-- START GIVEN DATA --

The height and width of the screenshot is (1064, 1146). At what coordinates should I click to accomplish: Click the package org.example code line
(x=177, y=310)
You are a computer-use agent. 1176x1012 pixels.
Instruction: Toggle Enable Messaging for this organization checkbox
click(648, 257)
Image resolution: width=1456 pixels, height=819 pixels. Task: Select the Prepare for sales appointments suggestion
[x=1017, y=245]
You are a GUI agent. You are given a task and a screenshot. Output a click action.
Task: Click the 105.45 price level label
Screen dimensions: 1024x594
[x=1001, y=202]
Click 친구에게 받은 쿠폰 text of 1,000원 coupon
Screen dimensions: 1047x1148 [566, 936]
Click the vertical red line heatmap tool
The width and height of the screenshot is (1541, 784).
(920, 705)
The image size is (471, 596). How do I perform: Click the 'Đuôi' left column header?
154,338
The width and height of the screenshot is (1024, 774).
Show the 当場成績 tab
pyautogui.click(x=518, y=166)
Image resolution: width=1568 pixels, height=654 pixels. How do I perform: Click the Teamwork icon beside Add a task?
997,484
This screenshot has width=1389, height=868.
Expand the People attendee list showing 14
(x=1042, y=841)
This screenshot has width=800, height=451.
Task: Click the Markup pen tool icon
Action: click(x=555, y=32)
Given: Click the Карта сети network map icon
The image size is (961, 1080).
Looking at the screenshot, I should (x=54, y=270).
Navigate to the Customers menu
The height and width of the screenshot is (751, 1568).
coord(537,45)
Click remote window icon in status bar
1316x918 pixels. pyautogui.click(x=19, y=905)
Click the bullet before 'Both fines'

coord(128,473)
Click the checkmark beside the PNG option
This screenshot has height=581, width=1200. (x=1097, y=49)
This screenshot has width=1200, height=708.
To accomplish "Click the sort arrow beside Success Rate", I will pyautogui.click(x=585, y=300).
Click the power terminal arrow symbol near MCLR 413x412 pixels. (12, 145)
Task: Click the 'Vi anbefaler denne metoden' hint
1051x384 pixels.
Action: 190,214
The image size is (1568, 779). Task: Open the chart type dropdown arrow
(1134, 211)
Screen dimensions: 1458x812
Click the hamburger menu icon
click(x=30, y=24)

-- END GIVEN DATA --

**WORK REQUIRED:**
Copy all of the entries above verbatim, line for line.

**REPLY TO THE EXERCISE:**
The height and width of the screenshot is (1064, 1146). At what coordinates should I click to accomplish: Click the package org.example code line
(x=177, y=310)
You are a computer-use agent. 1176x1012 pixels.
Instruction: Toggle Enable Messaging for this organization checkbox
click(648, 257)
Image resolution: width=1456 pixels, height=819 pixels. Task: Select the Prepare for sales appointments suggestion
[x=1017, y=245]
You are a GUI agent. You are given a task and a screenshot. Output a click action.
Task: Click the 105.45 price level label
Screen dimensions: 1024x594
[x=1001, y=202]
Click 친구에게 받은 쿠폰 text of 1,000원 coupon
Screen dimensions: 1047x1148 [566, 936]
Click the vertical red line heatmap tool
The width and height of the screenshot is (1541, 784).
(920, 705)
The image size is (471, 596). How do I perform: Click the 'Đuôi' left column header?
154,338
The width and height of the screenshot is (1024, 774).
Show the 当場成績 tab
pyautogui.click(x=518, y=166)
Image resolution: width=1568 pixels, height=654 pixels. How do I perform: Click the Teamwork icon beside Add a task?
997,484
This screenshot has width=1389, height=868.
Expand the People attendee list showing 14
(x=1042, y=841)
This screenshot has width=800, height=451.
Task: Click the Markup pen tool icon
Action: click(x=555, y=32)
Given: Click the Карта сети network map icon
The image size is (961, 1080).
Looking at the screenshot, I should (x=54, y=270).
Navigate to the Customers menu
The height and width of the screenshot is (751, 1568).
coord(537,45)
Click remote window icon in status bar
1316x918 pixels. pyautogui.click(x=19, y=905)
Click the bullet before 'Both fines'

coord(128,473)
Click the checkmark beside the PNG option
This screenshot has height=581, width=1200. (x=1097, y=49)
This screenshot has width=1200, height=708.
To accomplish "Click the sort arrow beside Success Rate", I will pyautogui.click(x=585, y=300).
Click the power terminal arrow symbol near MCLR 413x412 pixels. (12, 145)
Task: Click the 'Vi anbefaler denne metoden' hint
1051x384 pixels.
Action: 190,214
The image size is (1568, 779). Task: Open the chart type dropdown arrow
(1134, 211)
Screen dimensions: 1458x812
Click the hamburger menu icon
click(x=30, y=24)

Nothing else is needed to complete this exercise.